EXERCISE MATERIAL Start Marker

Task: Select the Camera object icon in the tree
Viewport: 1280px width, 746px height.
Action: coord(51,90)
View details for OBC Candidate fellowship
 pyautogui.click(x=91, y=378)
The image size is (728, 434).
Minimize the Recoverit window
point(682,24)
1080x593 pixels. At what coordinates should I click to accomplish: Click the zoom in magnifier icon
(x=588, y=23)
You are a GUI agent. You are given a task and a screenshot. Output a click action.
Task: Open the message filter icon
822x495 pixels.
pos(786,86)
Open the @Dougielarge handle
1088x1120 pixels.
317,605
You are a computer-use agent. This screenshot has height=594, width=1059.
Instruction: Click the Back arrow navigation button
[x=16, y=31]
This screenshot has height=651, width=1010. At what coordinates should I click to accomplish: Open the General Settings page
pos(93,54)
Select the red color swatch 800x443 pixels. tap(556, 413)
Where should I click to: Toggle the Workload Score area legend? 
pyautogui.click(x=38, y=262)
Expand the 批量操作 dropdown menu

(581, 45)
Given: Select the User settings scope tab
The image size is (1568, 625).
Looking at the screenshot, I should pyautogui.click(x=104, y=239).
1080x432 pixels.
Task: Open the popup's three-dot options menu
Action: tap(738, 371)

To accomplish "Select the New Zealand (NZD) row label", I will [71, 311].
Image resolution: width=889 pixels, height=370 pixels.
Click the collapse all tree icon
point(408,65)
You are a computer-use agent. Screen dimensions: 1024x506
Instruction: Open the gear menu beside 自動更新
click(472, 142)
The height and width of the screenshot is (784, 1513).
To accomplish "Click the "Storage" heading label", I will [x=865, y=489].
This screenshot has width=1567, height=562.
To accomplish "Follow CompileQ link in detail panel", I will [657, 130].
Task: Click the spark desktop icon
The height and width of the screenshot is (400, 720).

EXERCISE MATERIAL End Marker

WHAT YOU NEED TO DO
Print all the data exactly.

ANSWER SECTION
Task: Select the Camera object icon in the tree
Viewport: 1280px width, 746px height.
Action: coord(51,90)
View details for OBC Candidate fellowship
 pyautogui.click(x=91, y=378)
The image size is (728, 434).
Minimize the Recoverit window
point(682,24)
1080x593 pixels. At what coordinates should I click to accomplish: Click the zoom in magnifier icon
(x=588, y=23)
You are a GUI agent. You are given a task and a screenshot. Output a click action.
Task: Open the message filter icon
822x495 pixels.
pos(786,86)
Open the @Dougielarge handle
1088x1120 pixels.
317,605
You are a computer-use agent. This screenshot has height=594, width=1059.
Instruction: Click the Back arrow navigation button
[x=16, y=31]
This screenshot has height=651, width=1010. At what coordinates should I click to accomplish: Open the General Settings page
pos(93,54)
Select the red color swatch 800x443 pixels. tap(556, 413)
Where should I click to: Toggle the Workload Score area legend? 
pyautogui.click(x=38, y=262)
Expand the 批量操作 dropdown menu

(581, 45)
Given: Select the User settings scope tab
The image size is (1568, 625).
Looking at the screenshot, I should pyautogui.click(x=104, y=239).
1080x432 pixels.
Task: Open the popup's three-dot options menu
Action: tap(738, 371)

To accomplish "Select the New Zealand (NZD) row label", I will [71, 311].
Image resolution: width=889 pixels, height=370 pixels.
Click the collapse all tree icon
point(408,65)
You are a computer-use agent. Screen dimensions: 1024x506
Instruction: Open the gear menu beside 自動更新
click(472, 142)
The height and width of the screenshot is (784, 1513).
To accomplish "Click the "Storage" heading label", I will [x=865, y=489].
This screenshot has width=1567, height=562.
To accomplish "Follow CompileQ link in detail panel", I will [657, 130].
Task: Click the spark desktop icon
The height and width of the screenshot is (400, 720).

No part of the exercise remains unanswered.